Лион Фейхтвангер - Еврей Зюсс
– Вашей милости повезло, – лепетал он, – да и мне везет. Suum cuique! Suum cuique![40] Обоим нам господь бог отвел в этой навозной яме, именуемой землей, теплое и мягкое местечко на солнышке. – И он одобрительно похлопал голую загорелую и дряблую руку актрисы и поздравил старика со славной курочкой, которую тот собирается ощипать.
Зюсс всячески избегал встречи с герцогом. Он завидовал и злился, он знал, что Карл-Александр начнет сейчас же, не стесняясь в выражениях, обстоятельно и подробно описывать ему эпизод с Магдален-Сибиллой, а он вовсе не был расположен выслушивать описание любовных утех, которые, в сущности, полагалось вкусить ему первому. Стараясь уйти от этих мыслей, он ринулся в бурный поток своего пиршества. Ради него, ради того, что он явился на свет, ради дня его рождения зажжены эти огни, пышно убраны столы и покои и съехались на пир прекрасные дамы и знатные кавалеры. Высоко поднялся он, ни один еврей в Германии никогда не достигал такой высоты и блеска, как он. А поднимется он еще выше. Просьба о возведении его в дворянское достоинство уже находится на пути в Вену, ко двору императора; титул ему обеспечен – Карл-Александр с каждым днем все больше в долгу перед ним и обязан исхлопотать ему дворянство. А сам он не такой дурак, как Исаак Ландауер, он не ходит в долгополом кафтане и с пейсами; но и не собирается последовать примеру брата и таким дешевым способом, как перемена веры, добиться чинов и положения. Лишь благодаря своему таланту, благодаря своей счастливой звезде и таланту достигнет он самой вершины. Он вовремя сделал ставку на герцога, когда тот был еще мал и ничтожен. Неужели же не поднимется он и на те немногие ступени, которые ему осталось одолеть? Он будет, как был, евреем и все же будет – и в этом его торжество
– дворянином и первым министром и займет подобающее ему место в герцогстве вполне официально на глазах у всего света.

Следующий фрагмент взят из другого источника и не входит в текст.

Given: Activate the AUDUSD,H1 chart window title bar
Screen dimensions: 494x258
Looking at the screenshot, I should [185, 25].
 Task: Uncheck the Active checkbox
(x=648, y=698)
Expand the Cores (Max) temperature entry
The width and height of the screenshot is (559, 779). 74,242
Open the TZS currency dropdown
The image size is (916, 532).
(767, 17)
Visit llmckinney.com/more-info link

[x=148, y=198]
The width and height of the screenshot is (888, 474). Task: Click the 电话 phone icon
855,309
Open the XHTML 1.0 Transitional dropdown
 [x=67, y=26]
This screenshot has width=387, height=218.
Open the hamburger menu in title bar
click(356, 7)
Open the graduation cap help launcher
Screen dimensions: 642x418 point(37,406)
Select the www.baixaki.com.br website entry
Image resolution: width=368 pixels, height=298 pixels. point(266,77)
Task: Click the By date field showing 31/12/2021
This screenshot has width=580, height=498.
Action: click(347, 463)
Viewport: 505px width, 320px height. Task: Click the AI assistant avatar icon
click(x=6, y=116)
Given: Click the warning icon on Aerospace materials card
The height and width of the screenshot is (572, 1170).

Кругом танцевали. Он напитывал душу, взор и слух разноголосым шумом, как славословием себе. Его мечты возносились в напевах скрипок, гром литавр утверждал на весь зал его власть, женщины – красотой, кавалеры своим атласным великолепием славословили ему. Он упивается зрелищем своего праздника, вплетает в него свои честолюбивые мечты, пунцовые губы на белом лице полуоткрыты в блаженней улыбке. Но вдруг нечто незримое стирает это выражение самодовольного торжества. Сметена переливчатая, игристая пена, омрачен пестрый блеск праздника; он видит, как усердствуют музыканты, но музыки не слышит. И вот уже ему представляется, будто он скользит в ином, призрачном, жутко карикатурном танце. Перед ним, держа его за руку, выступает его дядя, рабби Габриель, за ним, ухватившись за другую его руку, герцог сильнее, чем обычно, волочит хромую ногу. А там, совсем впереди, сплетенный с ним множеством рук, – разве то не Исаак Ландауер, тощий, в нескладном долгополом кафтане, качая головой, семенит в такт ногами?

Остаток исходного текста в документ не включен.